◆ **FRAGMENTO**

==========

La modernidad enterró los mitos como superchería, reliquias del pasado, desterrados por el avance de la razón y el progreso. Sin embargo, los mitos nunca dejaron de funcionar, simplemente se reinventaron. Hoy se camuflan en ideologías, algoritmos, campañas publicitarias y relatos personales en redes sociales. En una época que se proclama heredera del método científico, seguimos buscando explicaciones trascendentes para aquello que escapa a nuestro control. El pensamiento mágico, lejos de desaparecer, resurge entre líneas de código y pantallas luminosas.
El mito no desaparece, se transforma. Su función es estructural, una forma de pensamiento que organiza el mundo. Si antes los relatos explicaban el origen del sol o la existencia del mal, hoy intentan dar sentido a los misterios del algoritmo, a la viralidad o al olvido digital. Seguimos buscando sentido de lo que no podemos controlar.
La tecnología ha desplazado el eje de lo sagrado. Los antiguos templos de piedra han sido sustituidos por servidores y centros de datos, donde depositamos nuestra fe, esperando una salvación que se mide en megabytes. El animismo de las culturas originarias, que atribuía alma al trueno o al maíz, se traslada ahora a los dispositivos: hablamos con nuestros teléfonos, les pedimos consejo, les confiamos secretos. Los dotamos de espíritu, repitiendo un gesto ancestral.

==========

◆ **QUÉ HAY QUE HACER**
1. En el texto sobre los mitos, ¿qué ocupa hoy el lugar de los antiguos templos de piedra?
2. Retoma el texto sobre los mitos justo después de su última oración y sigue escribiendo.

◆ **Registros guardados**
==========

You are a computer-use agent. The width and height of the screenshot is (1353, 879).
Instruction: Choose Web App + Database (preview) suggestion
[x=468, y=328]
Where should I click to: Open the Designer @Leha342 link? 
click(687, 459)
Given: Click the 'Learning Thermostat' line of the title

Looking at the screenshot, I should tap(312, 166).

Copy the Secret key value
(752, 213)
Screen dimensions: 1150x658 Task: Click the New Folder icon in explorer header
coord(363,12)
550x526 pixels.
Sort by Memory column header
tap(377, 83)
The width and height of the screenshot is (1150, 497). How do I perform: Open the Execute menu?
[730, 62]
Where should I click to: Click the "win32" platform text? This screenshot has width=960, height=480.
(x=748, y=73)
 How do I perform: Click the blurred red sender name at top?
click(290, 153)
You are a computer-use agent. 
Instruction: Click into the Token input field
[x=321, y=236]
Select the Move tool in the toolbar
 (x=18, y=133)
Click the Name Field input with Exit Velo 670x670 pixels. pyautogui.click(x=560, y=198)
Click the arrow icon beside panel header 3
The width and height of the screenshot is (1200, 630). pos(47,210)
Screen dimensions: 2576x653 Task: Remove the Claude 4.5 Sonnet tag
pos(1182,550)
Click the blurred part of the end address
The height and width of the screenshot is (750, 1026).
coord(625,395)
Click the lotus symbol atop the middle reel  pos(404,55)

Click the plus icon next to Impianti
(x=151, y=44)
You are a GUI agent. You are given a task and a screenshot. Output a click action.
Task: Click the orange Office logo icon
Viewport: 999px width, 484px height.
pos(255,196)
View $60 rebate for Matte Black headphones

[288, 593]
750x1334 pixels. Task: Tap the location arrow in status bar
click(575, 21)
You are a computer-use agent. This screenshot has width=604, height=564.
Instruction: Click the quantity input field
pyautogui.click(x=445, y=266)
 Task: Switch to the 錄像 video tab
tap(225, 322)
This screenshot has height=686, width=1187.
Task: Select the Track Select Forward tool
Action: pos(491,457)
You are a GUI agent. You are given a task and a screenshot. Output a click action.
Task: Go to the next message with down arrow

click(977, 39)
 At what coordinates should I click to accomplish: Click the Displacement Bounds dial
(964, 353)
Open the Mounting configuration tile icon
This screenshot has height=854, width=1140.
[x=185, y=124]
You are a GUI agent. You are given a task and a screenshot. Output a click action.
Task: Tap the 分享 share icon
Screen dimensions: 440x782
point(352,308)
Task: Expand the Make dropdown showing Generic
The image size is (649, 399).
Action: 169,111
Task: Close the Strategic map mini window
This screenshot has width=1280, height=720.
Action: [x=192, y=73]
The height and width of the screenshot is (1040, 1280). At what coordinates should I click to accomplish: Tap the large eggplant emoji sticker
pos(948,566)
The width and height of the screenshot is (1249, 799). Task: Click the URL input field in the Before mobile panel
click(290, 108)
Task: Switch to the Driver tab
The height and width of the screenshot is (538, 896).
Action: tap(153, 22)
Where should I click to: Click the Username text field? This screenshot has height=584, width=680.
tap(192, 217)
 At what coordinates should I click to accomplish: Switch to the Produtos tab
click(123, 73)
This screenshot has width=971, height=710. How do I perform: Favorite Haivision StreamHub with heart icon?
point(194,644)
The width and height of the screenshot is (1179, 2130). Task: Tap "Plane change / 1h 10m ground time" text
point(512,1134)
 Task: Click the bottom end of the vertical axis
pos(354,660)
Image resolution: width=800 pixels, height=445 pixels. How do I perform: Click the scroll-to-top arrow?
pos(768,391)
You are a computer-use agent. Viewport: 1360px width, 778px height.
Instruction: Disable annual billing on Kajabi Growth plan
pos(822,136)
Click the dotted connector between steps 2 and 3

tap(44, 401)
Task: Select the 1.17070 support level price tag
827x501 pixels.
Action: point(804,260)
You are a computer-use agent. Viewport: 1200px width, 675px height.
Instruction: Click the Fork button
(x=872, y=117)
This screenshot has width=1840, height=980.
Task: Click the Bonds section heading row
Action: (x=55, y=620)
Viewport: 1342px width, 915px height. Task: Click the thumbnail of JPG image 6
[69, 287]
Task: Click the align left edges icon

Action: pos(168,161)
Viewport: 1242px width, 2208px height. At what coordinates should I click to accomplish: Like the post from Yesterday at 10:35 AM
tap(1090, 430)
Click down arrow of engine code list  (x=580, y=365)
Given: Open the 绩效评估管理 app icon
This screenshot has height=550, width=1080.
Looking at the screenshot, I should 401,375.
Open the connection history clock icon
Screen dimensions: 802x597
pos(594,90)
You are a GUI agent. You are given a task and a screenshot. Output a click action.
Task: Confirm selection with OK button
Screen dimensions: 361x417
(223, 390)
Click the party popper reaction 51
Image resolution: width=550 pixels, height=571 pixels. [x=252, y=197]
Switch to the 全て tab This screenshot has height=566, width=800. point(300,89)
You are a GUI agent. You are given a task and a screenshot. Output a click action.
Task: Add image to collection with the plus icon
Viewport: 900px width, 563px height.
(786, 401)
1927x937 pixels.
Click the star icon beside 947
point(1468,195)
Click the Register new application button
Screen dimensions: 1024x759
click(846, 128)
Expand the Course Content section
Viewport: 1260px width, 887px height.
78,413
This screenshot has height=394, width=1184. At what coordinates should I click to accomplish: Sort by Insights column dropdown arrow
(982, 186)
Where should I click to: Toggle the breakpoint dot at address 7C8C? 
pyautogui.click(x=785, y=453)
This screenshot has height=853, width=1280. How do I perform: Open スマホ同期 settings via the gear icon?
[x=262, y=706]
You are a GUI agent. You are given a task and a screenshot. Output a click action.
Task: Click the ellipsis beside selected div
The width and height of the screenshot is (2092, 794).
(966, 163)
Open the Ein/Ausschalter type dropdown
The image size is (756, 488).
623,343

==========

◆ **RESPUESTAS**
1. Los servidores y los centros de datos.

2.
Como señalaba Joseph Campbell, los mitos son mapas interiores para atravesar la oscuridad. El héroe contemporáneo es digital, nace anónimo en una red social, enfrenta las pruebas del algoritmo, cae en la cancelación y resucita con disculpas públicas. La estructura épica permanece, aunque el escenario haya cambiado. Sólo que las batallas se libran ahora en la pantalla, ante millones de testigos.
En tiempos de crisis, el mito regresa con fuerza. Durante la pandemia, proliferaron relatos mesiánicos, profetas digitales y visiones apocalípticas. Frente al vértigo de la información, el mito ofrece la ilusión del orden y consuelo donde la ciencia no alcanza. El pensamiento mítico nunca se fue; simplemente, aprendió el lenguaje de los bits.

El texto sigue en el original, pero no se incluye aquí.